■ **TEXT FOR ANALYSIS**

Personal information
- Full name: Emil Alejon Bellander
- Date of birth: 5 January 1994 (age 31)
- Place of birth: Uppsala, Sweden
- Height: 1.92 m (6 ft 4 in)
- Position(s): Forward

Team information
- Current team: Vasalunds IF
- Number: 9

Youth career
- 0000–2007: Alunda IF
- 2007–2012: Gefle IF

Senior career*
- Years: Team / Apps / (Gls)
- 2012–2016: Gefle IF / 36 / (2)
- 2015: → IF Brommapojkarna (loan) / 4 / (1)
- 2017: Åtvidabergs FF / 23 / (2)
- 2018–2021: Sandvikens IF / 89 / (36)
- 2022: Vasalunds IF / 24 / (9)
- 2023: Skövde AIK / 8 / (1)
- 2023–2024: Vasalunds IF / 43 / (5)

International career
- 2013–2014: Sweden U19 / 3 / (1)

= Emil Bellander =

Swedish footballer

Emil Bellander (born 5 January 1994) is a Swedish footballer who plays as a forward.

■ **DATA SEGMENT**

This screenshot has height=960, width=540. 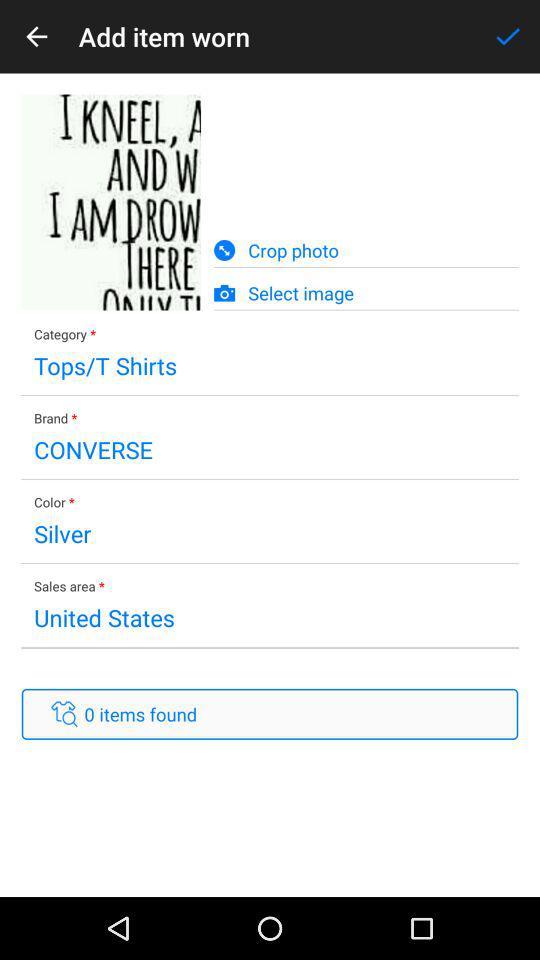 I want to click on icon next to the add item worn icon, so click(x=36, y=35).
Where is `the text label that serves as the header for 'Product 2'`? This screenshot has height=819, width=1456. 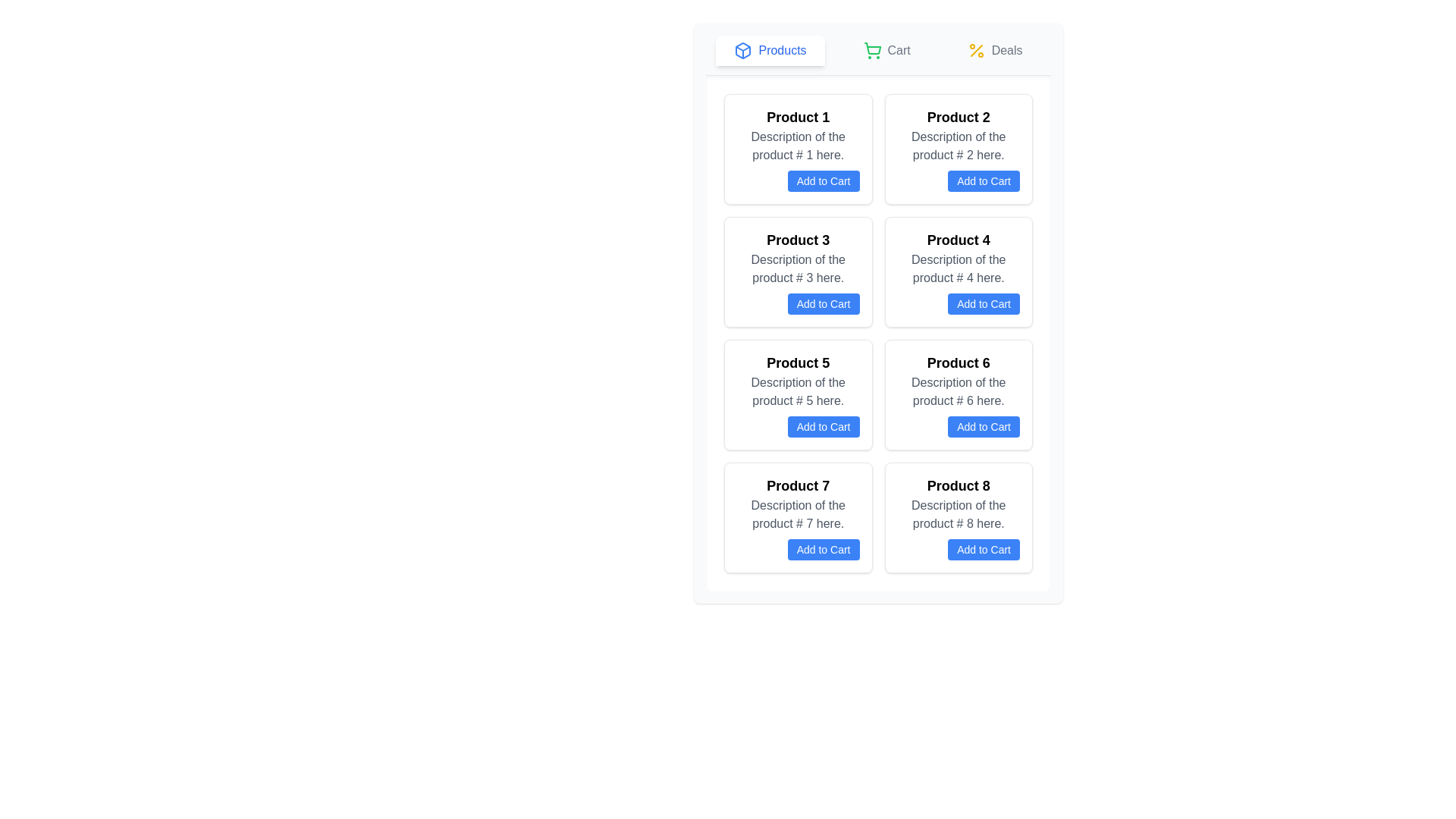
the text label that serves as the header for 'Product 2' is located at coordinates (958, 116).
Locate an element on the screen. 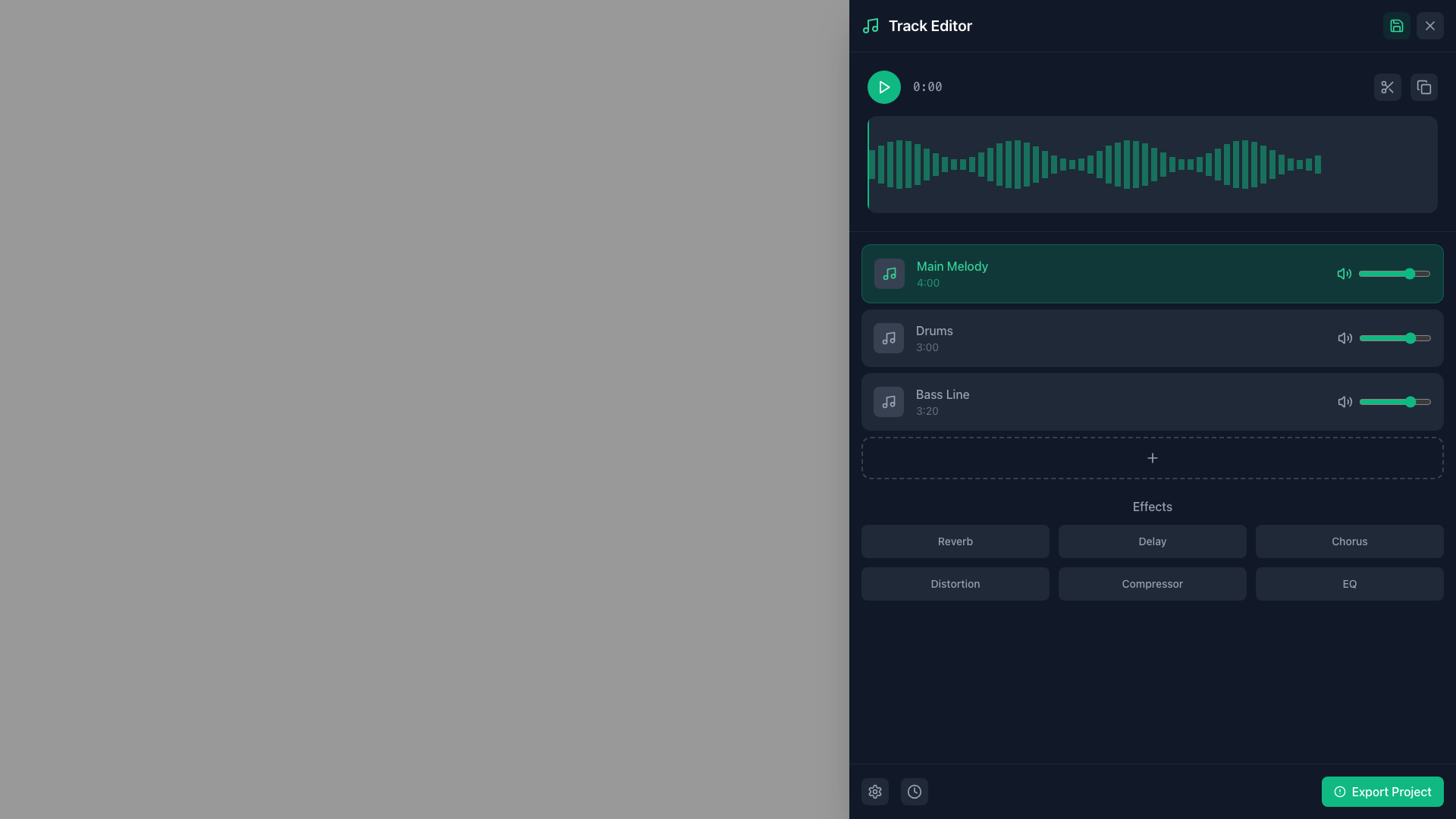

■ **TASKS AND EXERCISES**
- 1) Repeat the Emil Bellander profile word for word, beginning at the words "International career" and stopping after "as a forward.".
- 2) According to the Emil Bellander profile, which club did he join on loan in 2015?
Work only from the Emil Bellander profile, not the listing.

■ **SOLUTIONS TO THE TASKS**
- 1)
International career
- 2013–2014: Sweden U19 / 3 / (1)

= Emil Bellander =

Swedish footballer

Emil Bellander (born 5 January 1994) is a Swedish footballer who plays as a forward.

- 2) IF Brommapojkarna